Je passerai sans transition de M. Bernard à M. Ferrier qui expose une très bonne copie de Saint-Georges de Carpaccio et un projet de plafond dont certains groupes sont habilement agencés, et je m'arrêterais devant La Femme de Loth de M. Toudouze.

Ce tableau occupe tout le fond de la salle. La première impression que l'on ressent devant cet amas de couleurs bizarres est une profonde stupeur. Cela manque d'air et c'est un enchevêtrement de pieds d'anges de cadavres d'hommes ; et cependant, si l'on se fait jour, dans cet encombrement de la toile, l'on découvre aussitôt de très sérieuses qualités d'artiste. Le sujet du peintre est tiré du chapitre 19 de la Genèse. Les deux anges qui descendirent à Sodome et qui logèrent chez Loth, tiennent forcément une grande place dans la composition du peintre. Ainsi que chacun le sait, les Sodomites voulurent connaître ces jeunes gens et le vieillard offrit, pour les préserver, ses filles en pâture. Les anges le recompensèrent de cette hospitalité plus que cordiale en lui disant : « Hâte-toi, fuis avec ta femme et surtout ni l'un ni l'autre ne regardez en arrière ». La femme ne put résister au désir de se retourner et fut immédiatement changée en une statue de sel.
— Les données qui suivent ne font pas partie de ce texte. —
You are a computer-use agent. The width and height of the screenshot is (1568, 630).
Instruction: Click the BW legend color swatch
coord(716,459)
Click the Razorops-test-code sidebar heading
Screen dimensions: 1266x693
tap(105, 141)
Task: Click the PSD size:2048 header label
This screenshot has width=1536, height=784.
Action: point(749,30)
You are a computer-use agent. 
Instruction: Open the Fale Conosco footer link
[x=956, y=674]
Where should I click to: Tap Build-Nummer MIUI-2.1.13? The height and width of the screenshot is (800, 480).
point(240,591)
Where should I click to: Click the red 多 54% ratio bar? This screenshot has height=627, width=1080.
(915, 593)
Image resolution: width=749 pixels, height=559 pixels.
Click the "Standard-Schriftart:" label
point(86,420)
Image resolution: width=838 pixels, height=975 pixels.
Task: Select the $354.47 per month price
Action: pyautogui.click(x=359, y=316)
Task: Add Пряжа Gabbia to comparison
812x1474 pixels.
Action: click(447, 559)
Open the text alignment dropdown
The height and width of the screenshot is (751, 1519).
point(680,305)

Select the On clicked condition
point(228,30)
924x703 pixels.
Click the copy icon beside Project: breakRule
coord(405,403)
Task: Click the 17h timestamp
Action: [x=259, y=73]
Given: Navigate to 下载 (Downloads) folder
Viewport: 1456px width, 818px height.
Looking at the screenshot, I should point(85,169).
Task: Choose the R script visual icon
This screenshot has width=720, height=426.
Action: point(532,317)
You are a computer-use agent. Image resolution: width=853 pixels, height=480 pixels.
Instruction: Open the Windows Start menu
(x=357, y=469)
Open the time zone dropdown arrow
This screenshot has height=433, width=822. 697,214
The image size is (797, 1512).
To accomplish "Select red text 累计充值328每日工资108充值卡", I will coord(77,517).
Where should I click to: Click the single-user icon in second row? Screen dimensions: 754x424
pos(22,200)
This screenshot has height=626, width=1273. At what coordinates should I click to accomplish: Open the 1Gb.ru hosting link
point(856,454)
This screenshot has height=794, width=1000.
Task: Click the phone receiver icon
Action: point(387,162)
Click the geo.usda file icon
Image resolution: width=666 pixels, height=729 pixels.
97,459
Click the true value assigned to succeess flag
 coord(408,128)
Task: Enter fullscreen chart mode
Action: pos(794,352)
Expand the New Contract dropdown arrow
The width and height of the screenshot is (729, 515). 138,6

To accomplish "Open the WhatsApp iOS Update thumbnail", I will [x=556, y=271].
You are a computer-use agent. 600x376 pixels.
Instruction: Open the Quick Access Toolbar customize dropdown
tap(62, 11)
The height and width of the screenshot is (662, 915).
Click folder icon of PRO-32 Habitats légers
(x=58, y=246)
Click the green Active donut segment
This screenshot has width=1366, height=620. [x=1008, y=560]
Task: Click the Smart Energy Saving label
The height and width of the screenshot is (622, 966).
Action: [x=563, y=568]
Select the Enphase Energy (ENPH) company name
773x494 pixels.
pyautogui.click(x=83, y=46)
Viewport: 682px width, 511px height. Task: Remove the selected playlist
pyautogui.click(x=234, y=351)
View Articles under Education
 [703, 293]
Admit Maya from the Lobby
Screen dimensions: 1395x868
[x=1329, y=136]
Il y aurait bien des objections à faire, sur la manière dont le peintre a compris son oeuvre. Pourquoi, par exemple, cette femme blanche autour de laquelle volètent deux anges, armés de glaives d'or et de torches croulantes, tient-elle dans sa main une aiguière et des poignards qui, eux aussi, se sont changés en sel, et pourquoi si telle a été l'idée du peintre, le pommeau des kandjards demeure-t-il d'ivoire tandis que les lames et les gaines se pétrifient comme la femme qui les porte ? Mais ce sont là des critiques de détail, j'en soulèverai de plus importantes. Ce fouillis de cadavres, gisant les uns la face contre le sol, les autres les quatre fers en l'air ; cette femme, inspirée de Delacroix, qui lève au ciel un affreux paquet enveloppé de bandelettes dans lequel je me refuse absolument à reconnaître un enfant, tout cela est bien mélodramatique et au fond bien peu poignant, et cependant, ainsi que je l'ai dit plus haut, M. Toudouze possède d'excellentes qualités d'artiste; cette statue blanche qui se dresse sur ces corps de bronze serait d'un grand effet si elle n'était empêtrée dans ces malheureux anges.J'apprécie peu aussi les ailes de ces messagers célestes. Ces tons de lilas et de rose trempé de blanc, cette note dominante du gros bleu que Baudry dut heureusement employer dans son David jouant de la harpe devant Saul, s'harmonisent bien difficilement, et puis... et puis... toute cette toile manque d'air. Il y a bien çà et là quelques groupes heureux, celui entre autres du vieillard qui fuit, soutenu par les bras, mais le manque de perspective gâte dans cette composition tous les efforts vigoureux du peintre.